Behinderung, Familie

ein bisschen weniger und ein bisschen mehr

Der Kerle kotzt nicht mehr so viel. Gut so: “Jetzt mag ich aber keinen labbrigen Zwieback mehr essen und diesen scheußlichen Tee kannst du auch alleine trinken!” Wenigstens bleibt das meiste drin. Jetzt will er Grissini und er will, dass ich sie selber backe. Scheint kein Hexenwerk zu sein – vermutlich wird es dennoch daran scheitern, dass ich keine Zeit und ausgesprochen wenig Lust zum Backen hab. Es gibt hier in der nahen Großstadt ein italienisches Geschäft, die werden doch wohl eine Auswahl haben!?
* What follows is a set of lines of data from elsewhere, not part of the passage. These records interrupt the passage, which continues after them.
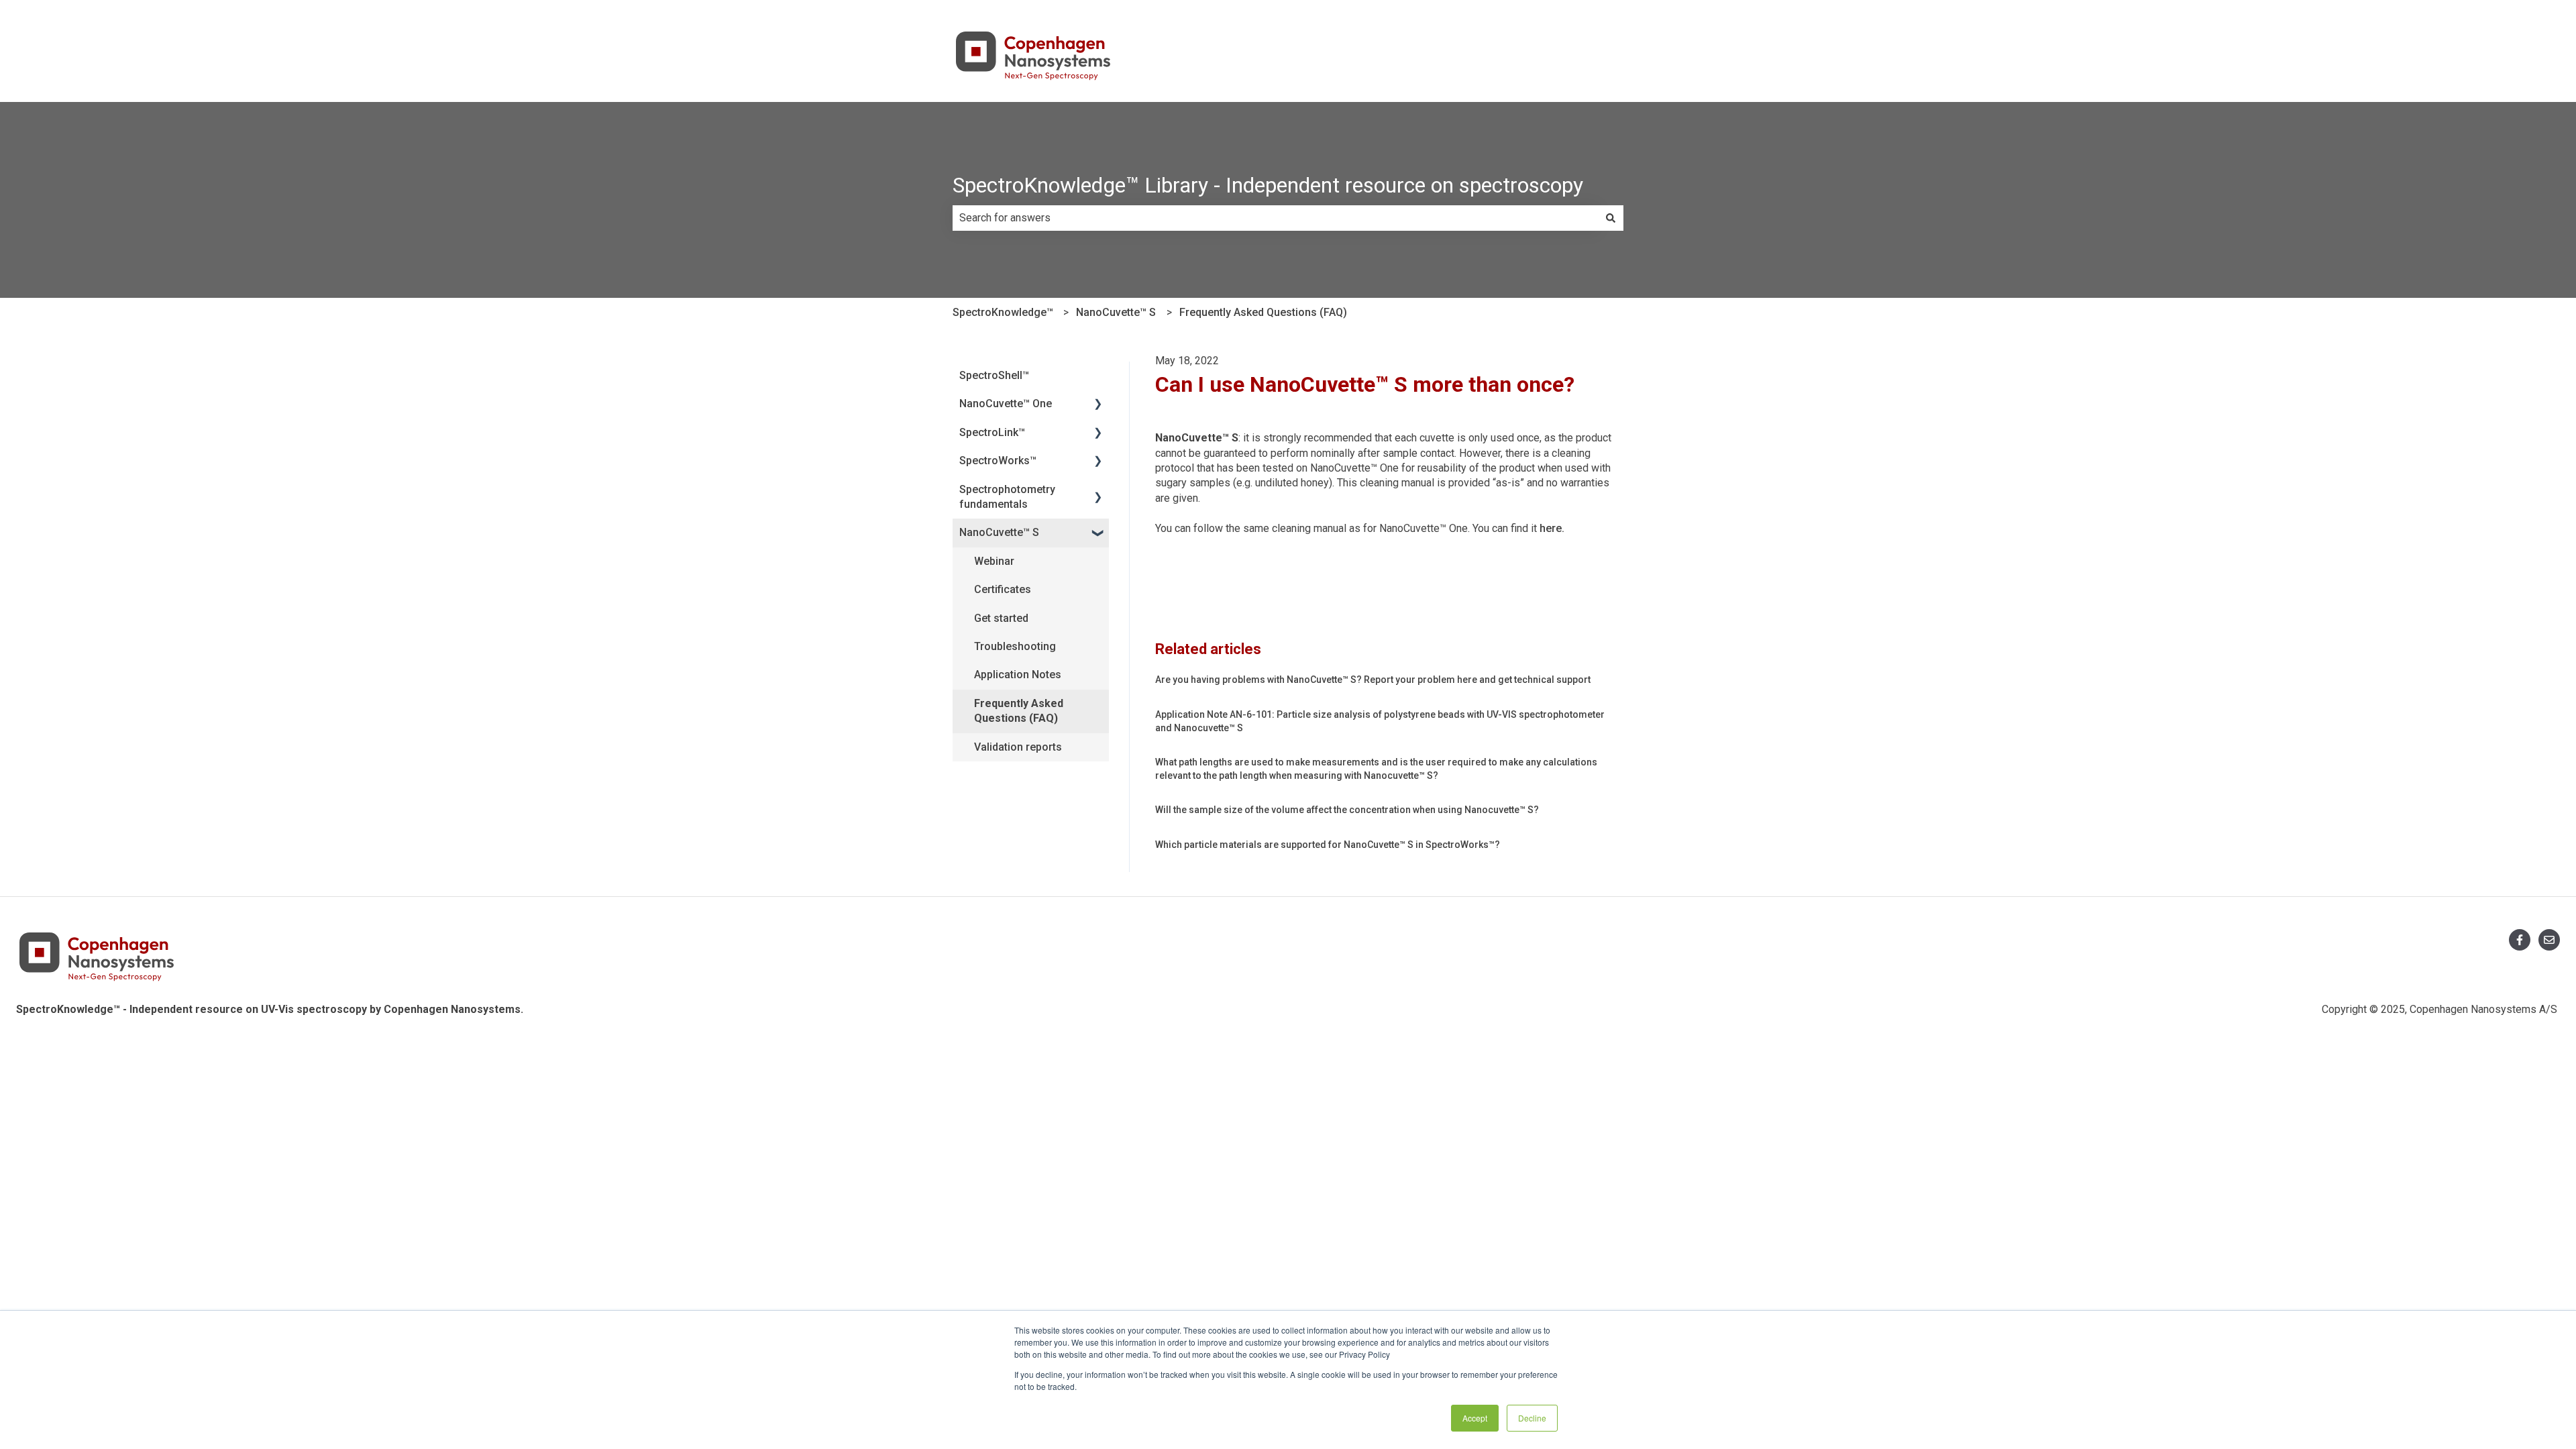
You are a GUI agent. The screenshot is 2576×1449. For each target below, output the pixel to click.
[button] (1098, 405)
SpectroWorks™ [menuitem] (997, 460)
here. (1552, 528)
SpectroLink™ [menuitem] (992, 432)
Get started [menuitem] (1001, 618)
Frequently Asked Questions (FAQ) (1263, 312)
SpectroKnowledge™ (1003, 312)
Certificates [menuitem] (1002, 589)
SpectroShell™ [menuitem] (994, 375)
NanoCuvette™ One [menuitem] (1005, 403)
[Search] (1610, 218)
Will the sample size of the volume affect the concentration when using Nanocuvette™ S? (1347, 809)
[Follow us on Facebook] (2519, 940)
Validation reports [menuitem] (1018, 747)
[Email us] (2549, 940)
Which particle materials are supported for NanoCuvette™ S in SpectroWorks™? (1327, 844)
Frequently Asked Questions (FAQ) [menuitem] (1018, 710)
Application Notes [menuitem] (1017, 674)
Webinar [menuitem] (994, 561)
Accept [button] (1474, 1418)
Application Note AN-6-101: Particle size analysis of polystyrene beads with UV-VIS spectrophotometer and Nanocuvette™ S (1380, 721)
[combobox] (1275, 218)
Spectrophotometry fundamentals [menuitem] (1007, 497)
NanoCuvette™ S (1116, 312)
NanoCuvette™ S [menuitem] (999, 532)
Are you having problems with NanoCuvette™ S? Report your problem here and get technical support (1373, 679)
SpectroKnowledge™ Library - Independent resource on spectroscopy (1268, 185)
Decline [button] (1532, 1418)
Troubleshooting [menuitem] (1015, 646)
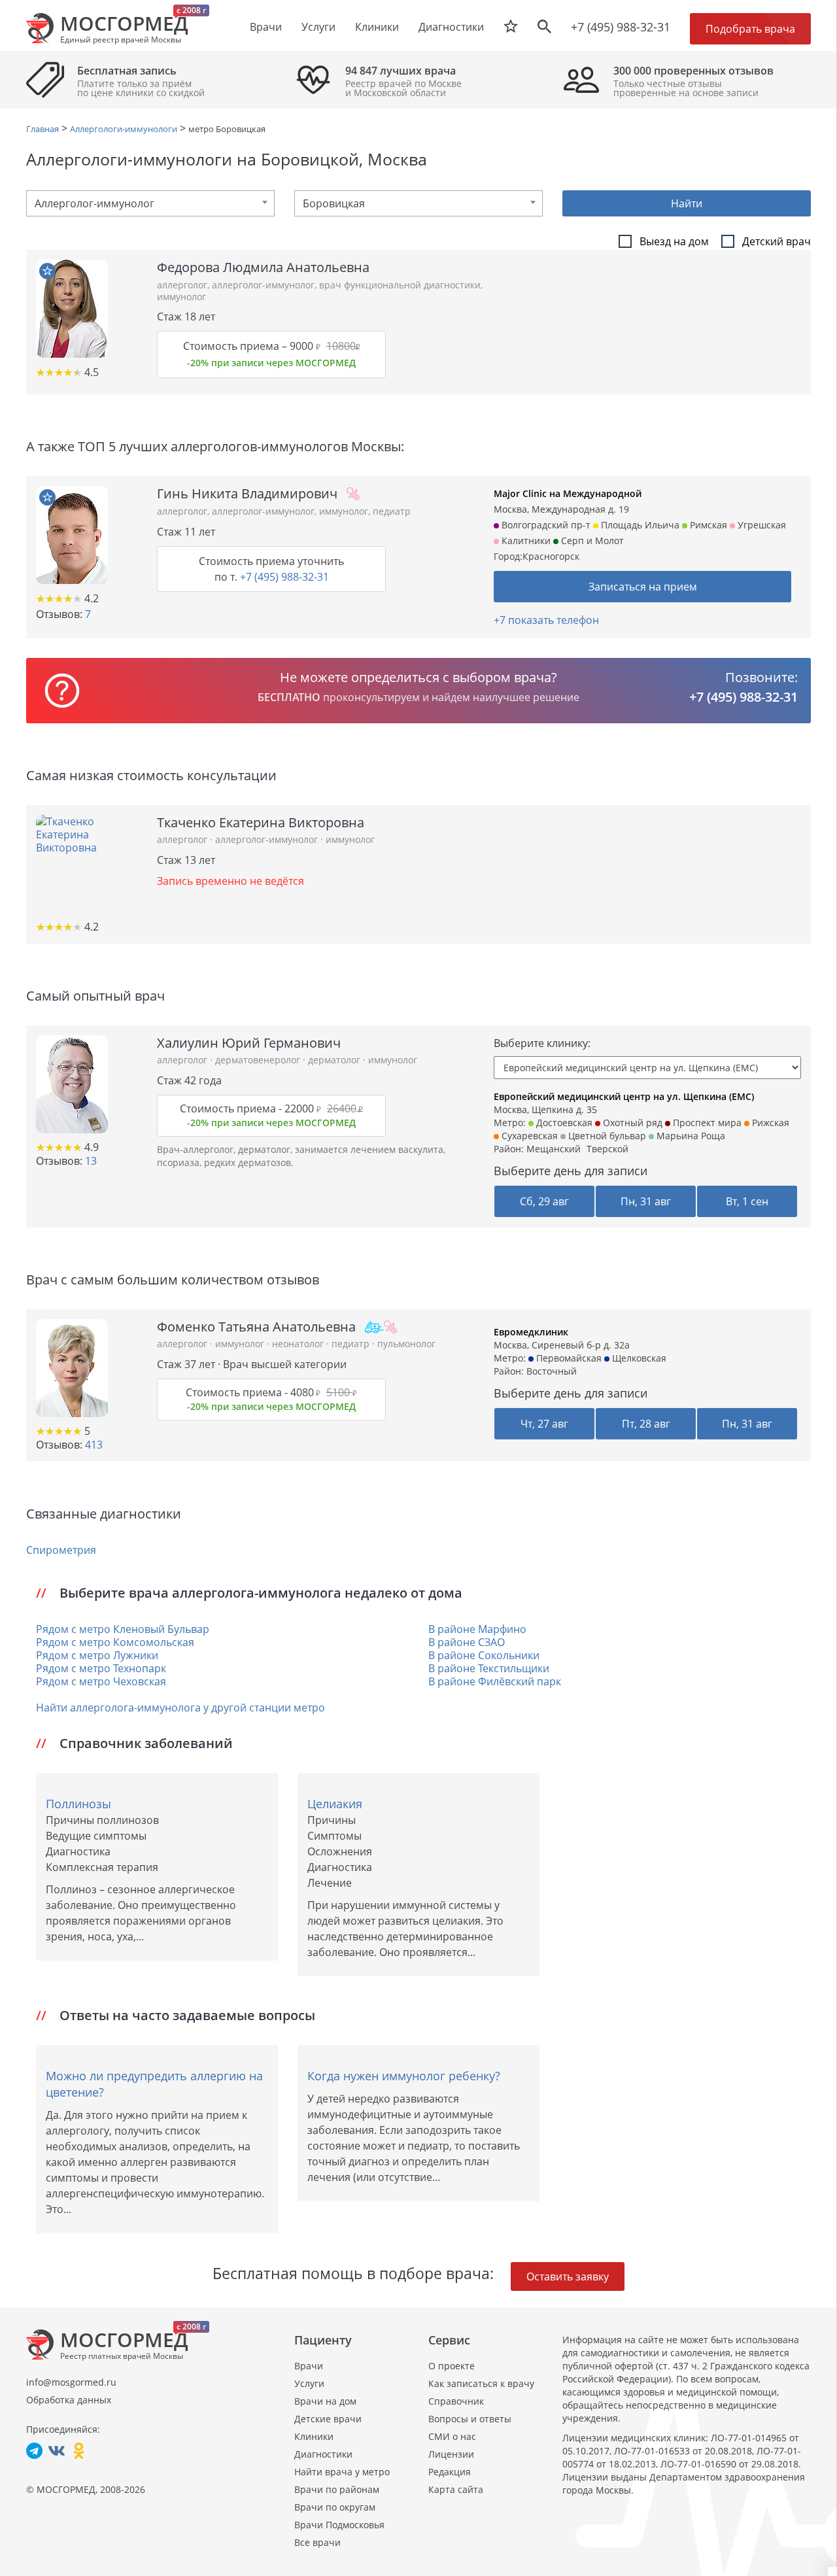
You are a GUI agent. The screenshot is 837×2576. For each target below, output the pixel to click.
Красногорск (550, 556)
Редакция (449, 2471)
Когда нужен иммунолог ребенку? (403, 2076)
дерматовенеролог (259, 1060)
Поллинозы (78, 1804)
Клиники (313, 2436)
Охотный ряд (631, 1122)
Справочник (456, 2401)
Heute Morgen habe ich verschlafen. Erst war ich eineinhalb Stunden vorher wach und wollte noch nicht aufstehen und dann wurde ich fünf Minuten nach der Weckzeit der Junioren im Traum hoch geklingelt. Ohne Kaffee, mit schlabbriger Haushose und Ringen unter den Augen habe ich Wasser in die Badewanne eingelassen, den Kerle aus seinem Bett gehieft, ihn ins Schaumbad gesteckt – und dann erst mal tief Luft geholt. Mein/unser Morgen ist durchtacktet und sobald nur irgendwas aus den Fugen gerät, dann kommt ein ganzer Rattenschwanz hinterher. Dann finde ich die roten Socken des Töchting nicht, aber sie will die roten anziehen, die blauen passen nicht zum Pullover und überhaupt kratzen die. In der Hektik kleckere ich auch noch Erdbeertee auf den Fußboden und Wiebke fährt durch – mit Dreckklumpen an den Rädern. Diese sind jetzt nicht mehr, dafür gibt es erdverschmierte Erdbeerteestraßen flächendeckig in der Wohnung verteilt. Der Kerle frühstückt, wie die Römer – so sagt er, tun sie es oder hätten es wenigstens in früherer Zeit so getan – im Badewasser. “Ich trink doch sowieso nur was. Essen tu ich dann in der Werkstatt!”

Leberwurst ist alle! Gibt es eben Camembert aufs Vesperbrot. “Aber ich will auch Tomaten dazu und so ne Clementine kannst du auch alleine essen!”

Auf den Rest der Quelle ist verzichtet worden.